Oorlog tegen hardnekkige Japanse duizendknoop
De voortwoekerende Japanse duizendknoop kan het effectiefst met chemische middelen worden bestreden. Dat leert een praktijkproef van ruim vier jaar.
Een leuke sierplant, vonden veel tuinliefhebbers ooit van de Japanse duizendknoop. Die status heeft hij al lang niet meer. De duizendknoop is in het wild gaan groeien doordat mensen die hem in de tuin niet meer zo leuk vonden de plant als tuinafval in de natuur dumpten. Daar woekert hij voort en lijkt hij onuitroeibaar.
Zijn naam duizendknoop heeft hij niet voor niets. Uit elke knoop van een stengel of wortel kan een nieuwe plant groeien. Hoe sterker wortel en stengel zijn, hoe hardnekkiger de duizendknoop is. Hij verdringt vrijwel alle andere planten en struiken en groeit zelfs door muren en asfalt heen. Op veel plaatsen is de duizendknoop een plaag geworden. Losse stengeldelen en fragmenten van wortelstokken groeien op een nieuwe plek gewoon verder.
De Stichting Probos in Wageningen coördineert sinds 2013 een praktijkproef waarbij 32 terreinbeheerders zijn betrokken, waaronder Natuurmonumenten, Staatsbosbeheer, waterschappen, gemeenten en de provincie Gelderland. Op zo’n 120 proeflocaties verspreid over Nederland worden bestrijdingsmethoden tegen de Japanse duizendknoop getest.
„De duizendknoop is heel moeilijk te overwinnen als je geen chemische middelen inzet”, concludeert Probos-onderzoeker Jan Oldenburger na vier jaar. „Veel beheerders zouden het liefst maaien. Dat is echter heel arbeidsintensief. Je moet dat eens in de twee weken doen en dat is dus duur. Het idee erachter is dat je de plant dan op den duur uitput. De duizendknoop is zo sterk dat daarvoor wel een lange adem nodig is. Uiteindelijk heeft het effect, maar vaak blijven er toch plekjes over waar je niet goed bij kunt. Doordat het langs waterranden lastig maaien is, groeit de duizendknoop daar vaak nog goed.”
Roundup
De plant stengel voor stengel inspuiten met glyfosaat, beter bekend onder de productnaam Roundup, geeft volgens Oldenburger het beste resultaat. „Als je snel van de duizendknoop af wilt op plekken waar hij echt een probleem vormt, is dat een goede aanpak. Het beste kun je aan het eind van het groeiseizoen injecteren. De plant is dan bezig zijn voedingsstoffen terug te trekken, hij neemt het glyfosaat dan mee de wortels in. Je hebt zo meer zekerheid dat de plant doodgaat.”
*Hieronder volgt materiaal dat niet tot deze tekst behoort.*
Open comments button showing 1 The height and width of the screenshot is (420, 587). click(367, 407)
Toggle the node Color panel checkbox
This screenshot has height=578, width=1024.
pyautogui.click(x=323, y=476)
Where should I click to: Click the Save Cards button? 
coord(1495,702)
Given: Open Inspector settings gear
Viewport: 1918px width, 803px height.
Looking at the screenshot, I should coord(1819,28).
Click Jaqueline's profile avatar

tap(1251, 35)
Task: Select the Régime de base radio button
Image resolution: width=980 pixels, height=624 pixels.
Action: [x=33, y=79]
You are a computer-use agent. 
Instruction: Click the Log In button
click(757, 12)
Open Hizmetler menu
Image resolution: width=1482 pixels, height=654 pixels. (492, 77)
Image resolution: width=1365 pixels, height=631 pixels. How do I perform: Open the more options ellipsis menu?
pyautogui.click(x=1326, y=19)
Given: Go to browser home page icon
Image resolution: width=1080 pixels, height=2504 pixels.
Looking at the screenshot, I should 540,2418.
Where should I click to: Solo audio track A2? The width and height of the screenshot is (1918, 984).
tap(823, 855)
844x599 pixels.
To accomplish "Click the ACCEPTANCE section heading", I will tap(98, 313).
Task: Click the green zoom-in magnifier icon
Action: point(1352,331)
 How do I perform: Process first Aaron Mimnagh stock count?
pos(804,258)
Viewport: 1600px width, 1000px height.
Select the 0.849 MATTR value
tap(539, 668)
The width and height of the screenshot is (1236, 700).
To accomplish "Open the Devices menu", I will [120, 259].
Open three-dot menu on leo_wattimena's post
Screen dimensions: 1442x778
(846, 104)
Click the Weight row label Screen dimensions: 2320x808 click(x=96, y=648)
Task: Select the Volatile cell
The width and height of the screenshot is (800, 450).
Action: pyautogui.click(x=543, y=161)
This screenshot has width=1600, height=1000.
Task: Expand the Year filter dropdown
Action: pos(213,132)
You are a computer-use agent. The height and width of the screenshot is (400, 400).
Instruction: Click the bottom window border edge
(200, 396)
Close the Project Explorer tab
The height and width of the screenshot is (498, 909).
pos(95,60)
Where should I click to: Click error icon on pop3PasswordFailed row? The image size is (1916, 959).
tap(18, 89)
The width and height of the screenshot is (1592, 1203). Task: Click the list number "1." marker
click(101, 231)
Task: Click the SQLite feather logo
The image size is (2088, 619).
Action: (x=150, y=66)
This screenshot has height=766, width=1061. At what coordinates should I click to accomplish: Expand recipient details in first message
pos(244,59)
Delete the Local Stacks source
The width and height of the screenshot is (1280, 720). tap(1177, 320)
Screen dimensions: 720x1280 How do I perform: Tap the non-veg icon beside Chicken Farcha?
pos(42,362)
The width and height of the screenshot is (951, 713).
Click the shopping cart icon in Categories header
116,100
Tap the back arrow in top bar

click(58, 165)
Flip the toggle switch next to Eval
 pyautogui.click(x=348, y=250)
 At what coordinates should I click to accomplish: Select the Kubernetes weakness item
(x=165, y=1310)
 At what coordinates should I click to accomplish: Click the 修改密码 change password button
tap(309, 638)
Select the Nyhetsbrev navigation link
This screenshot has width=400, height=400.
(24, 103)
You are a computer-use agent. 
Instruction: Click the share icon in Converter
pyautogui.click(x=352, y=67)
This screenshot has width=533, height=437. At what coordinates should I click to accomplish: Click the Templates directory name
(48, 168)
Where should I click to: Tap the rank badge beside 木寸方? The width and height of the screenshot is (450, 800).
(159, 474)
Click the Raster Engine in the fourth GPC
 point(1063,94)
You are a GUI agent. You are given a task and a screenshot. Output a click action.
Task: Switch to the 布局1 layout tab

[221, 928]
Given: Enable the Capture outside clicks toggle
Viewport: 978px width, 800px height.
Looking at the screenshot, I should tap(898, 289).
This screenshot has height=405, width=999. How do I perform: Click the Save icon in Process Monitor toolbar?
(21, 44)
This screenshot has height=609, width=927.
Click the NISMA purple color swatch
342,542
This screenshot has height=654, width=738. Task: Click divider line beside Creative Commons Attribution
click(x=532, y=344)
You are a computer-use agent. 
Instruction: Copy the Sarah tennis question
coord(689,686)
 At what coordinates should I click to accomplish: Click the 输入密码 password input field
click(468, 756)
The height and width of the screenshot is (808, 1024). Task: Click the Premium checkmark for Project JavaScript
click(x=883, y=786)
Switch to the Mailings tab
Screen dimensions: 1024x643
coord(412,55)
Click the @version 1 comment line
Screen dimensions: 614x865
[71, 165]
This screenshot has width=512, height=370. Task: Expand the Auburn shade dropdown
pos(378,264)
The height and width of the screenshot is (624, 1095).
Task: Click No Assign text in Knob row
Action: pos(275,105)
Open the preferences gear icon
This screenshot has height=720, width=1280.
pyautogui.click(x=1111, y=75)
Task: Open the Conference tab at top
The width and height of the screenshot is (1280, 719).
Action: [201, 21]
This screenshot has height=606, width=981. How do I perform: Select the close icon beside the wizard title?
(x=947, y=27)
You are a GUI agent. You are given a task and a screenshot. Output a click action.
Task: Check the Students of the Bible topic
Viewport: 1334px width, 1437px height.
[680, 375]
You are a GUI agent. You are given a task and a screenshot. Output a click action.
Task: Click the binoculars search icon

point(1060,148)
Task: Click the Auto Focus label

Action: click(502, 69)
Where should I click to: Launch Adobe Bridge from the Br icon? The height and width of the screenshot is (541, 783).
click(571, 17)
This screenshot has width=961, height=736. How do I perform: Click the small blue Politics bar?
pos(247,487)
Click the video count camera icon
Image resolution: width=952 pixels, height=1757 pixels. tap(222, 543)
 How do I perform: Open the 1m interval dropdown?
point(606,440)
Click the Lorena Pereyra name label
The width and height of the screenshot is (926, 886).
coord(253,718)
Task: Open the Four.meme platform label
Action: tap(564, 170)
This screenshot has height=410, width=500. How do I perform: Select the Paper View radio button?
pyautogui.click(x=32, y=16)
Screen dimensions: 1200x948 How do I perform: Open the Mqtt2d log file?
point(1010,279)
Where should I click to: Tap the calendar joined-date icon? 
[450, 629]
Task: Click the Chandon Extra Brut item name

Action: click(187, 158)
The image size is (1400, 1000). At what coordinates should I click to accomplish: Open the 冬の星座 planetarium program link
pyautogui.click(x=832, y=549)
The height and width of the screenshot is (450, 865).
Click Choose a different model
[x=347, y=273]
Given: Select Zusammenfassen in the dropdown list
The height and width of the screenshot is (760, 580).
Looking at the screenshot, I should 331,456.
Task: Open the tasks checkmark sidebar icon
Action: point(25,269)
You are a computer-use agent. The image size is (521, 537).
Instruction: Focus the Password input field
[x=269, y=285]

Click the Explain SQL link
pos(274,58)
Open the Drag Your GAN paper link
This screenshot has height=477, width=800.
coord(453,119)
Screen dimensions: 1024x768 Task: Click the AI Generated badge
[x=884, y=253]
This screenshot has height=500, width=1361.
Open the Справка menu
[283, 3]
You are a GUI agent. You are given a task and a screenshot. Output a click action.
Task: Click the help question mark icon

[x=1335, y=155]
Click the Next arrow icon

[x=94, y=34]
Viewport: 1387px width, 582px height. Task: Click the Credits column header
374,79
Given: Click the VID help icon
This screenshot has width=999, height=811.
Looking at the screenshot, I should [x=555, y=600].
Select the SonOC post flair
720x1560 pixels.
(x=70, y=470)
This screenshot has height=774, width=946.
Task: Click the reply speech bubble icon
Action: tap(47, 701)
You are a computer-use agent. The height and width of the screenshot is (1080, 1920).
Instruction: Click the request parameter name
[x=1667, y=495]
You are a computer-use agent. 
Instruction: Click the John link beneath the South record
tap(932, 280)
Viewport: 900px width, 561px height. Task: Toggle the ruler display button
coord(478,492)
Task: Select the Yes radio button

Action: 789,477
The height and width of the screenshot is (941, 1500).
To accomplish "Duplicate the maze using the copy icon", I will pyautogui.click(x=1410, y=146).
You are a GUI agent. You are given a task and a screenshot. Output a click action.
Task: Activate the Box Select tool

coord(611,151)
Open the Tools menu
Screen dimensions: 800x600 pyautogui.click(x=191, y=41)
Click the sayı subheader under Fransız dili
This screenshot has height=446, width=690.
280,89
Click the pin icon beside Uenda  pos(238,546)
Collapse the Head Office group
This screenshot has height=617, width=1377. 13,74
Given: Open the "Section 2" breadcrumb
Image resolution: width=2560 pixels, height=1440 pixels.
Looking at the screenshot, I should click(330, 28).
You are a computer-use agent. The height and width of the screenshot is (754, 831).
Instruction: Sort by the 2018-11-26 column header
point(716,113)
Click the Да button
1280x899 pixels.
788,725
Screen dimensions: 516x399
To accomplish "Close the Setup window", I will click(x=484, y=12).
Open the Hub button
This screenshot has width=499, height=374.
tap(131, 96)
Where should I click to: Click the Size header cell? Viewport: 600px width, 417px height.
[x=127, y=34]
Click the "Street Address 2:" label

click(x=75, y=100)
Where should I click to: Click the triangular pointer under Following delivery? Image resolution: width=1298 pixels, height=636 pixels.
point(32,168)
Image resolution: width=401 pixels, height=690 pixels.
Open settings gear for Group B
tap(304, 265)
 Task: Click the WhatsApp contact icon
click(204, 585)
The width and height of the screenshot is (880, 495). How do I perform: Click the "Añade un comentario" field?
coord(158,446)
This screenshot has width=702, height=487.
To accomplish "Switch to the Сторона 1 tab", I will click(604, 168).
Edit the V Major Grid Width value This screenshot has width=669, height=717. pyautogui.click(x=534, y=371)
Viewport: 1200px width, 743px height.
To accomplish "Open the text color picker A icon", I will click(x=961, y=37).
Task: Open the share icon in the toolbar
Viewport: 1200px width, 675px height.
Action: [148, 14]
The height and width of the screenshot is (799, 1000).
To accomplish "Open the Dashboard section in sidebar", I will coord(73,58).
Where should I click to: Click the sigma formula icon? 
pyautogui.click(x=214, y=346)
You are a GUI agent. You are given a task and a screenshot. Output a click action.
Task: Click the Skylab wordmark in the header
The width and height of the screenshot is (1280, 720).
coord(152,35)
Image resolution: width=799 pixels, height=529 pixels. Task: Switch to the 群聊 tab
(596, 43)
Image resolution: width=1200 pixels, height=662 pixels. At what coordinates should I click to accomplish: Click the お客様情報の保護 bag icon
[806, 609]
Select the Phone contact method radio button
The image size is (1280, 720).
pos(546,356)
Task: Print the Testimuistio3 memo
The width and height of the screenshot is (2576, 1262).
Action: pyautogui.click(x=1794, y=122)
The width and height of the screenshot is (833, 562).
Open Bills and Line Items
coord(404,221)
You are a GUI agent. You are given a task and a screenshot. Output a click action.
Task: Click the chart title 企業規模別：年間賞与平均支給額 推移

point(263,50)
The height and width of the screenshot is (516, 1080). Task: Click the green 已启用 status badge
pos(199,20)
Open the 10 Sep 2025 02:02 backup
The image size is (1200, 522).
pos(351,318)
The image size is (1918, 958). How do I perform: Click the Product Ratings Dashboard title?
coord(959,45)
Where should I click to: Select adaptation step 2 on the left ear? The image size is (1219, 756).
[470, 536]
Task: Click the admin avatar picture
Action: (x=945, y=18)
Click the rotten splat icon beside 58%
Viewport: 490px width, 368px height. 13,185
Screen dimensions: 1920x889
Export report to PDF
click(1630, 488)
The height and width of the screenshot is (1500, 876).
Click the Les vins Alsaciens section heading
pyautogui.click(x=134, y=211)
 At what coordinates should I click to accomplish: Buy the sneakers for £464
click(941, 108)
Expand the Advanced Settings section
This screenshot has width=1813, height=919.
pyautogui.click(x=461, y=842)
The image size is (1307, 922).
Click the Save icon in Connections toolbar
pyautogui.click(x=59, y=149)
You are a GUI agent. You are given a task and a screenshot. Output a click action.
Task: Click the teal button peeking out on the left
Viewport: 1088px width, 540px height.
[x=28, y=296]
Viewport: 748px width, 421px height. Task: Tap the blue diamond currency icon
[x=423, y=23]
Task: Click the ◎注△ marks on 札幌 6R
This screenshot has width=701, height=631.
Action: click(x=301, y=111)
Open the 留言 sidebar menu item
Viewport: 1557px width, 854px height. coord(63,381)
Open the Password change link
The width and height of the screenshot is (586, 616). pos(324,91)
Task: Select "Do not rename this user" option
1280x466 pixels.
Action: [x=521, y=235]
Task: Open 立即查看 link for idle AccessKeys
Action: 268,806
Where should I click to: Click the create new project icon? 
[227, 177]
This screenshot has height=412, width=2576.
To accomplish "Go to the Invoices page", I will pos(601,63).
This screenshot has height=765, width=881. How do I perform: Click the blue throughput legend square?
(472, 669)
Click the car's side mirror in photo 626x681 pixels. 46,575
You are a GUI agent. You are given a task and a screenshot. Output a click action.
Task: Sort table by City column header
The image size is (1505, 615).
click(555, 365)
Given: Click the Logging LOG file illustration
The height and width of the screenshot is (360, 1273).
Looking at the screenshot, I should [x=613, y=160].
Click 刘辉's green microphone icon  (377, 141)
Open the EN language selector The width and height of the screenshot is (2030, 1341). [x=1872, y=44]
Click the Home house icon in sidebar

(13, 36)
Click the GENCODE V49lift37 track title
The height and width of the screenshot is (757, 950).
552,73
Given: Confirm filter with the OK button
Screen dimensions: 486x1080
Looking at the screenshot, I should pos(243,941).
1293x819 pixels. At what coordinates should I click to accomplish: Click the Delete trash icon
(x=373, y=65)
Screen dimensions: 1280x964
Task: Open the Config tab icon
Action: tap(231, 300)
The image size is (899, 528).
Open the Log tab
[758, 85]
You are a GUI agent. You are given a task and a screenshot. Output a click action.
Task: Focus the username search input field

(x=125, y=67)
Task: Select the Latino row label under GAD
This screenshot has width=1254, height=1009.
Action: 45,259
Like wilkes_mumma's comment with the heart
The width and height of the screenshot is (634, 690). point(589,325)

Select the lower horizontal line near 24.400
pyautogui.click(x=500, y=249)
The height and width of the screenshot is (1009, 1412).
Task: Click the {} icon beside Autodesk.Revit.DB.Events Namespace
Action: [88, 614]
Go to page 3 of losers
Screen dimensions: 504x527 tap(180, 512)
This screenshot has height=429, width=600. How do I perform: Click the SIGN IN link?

Bladbehandeling met glyfosaat heeft niet de voorkeur van Oldenburger. „Dan wordt ook veel rondom de duizendknoop geraakt en je krijgt er een soort dwerggroei voor terug. Bonsai-duizendknoop noemen wij het, met twintig kleine stengels in plaats van enkele dikke. Als het glyfosaat is uitgewerkt, zal de duizendknoop gewoon teruggroeien.”
Dure grap
Er zijn twee alternatieven, aldus Oldenburger. „Je zou een terrein waar de duizendknoop groeit kunnen afgraven, maar dat is een dure grap. Als er ook bomen of andere objecten staan, is deze methode bovendien moeilijk te realiseren.
Datzelfde geldt voor afdekken met doek. Rond bomen en andere obstakels zal de plant nog wel groeien, onder het doek niet meer of in elk geval veel minder doordat hij geen zonlicht meer krijgt. Of ‘slaapt’ de duizendknoop alleen maar en zijn de wortels nog voldoende intact, zodat de plant weer gaat woekeren als het doek wordt opgetild?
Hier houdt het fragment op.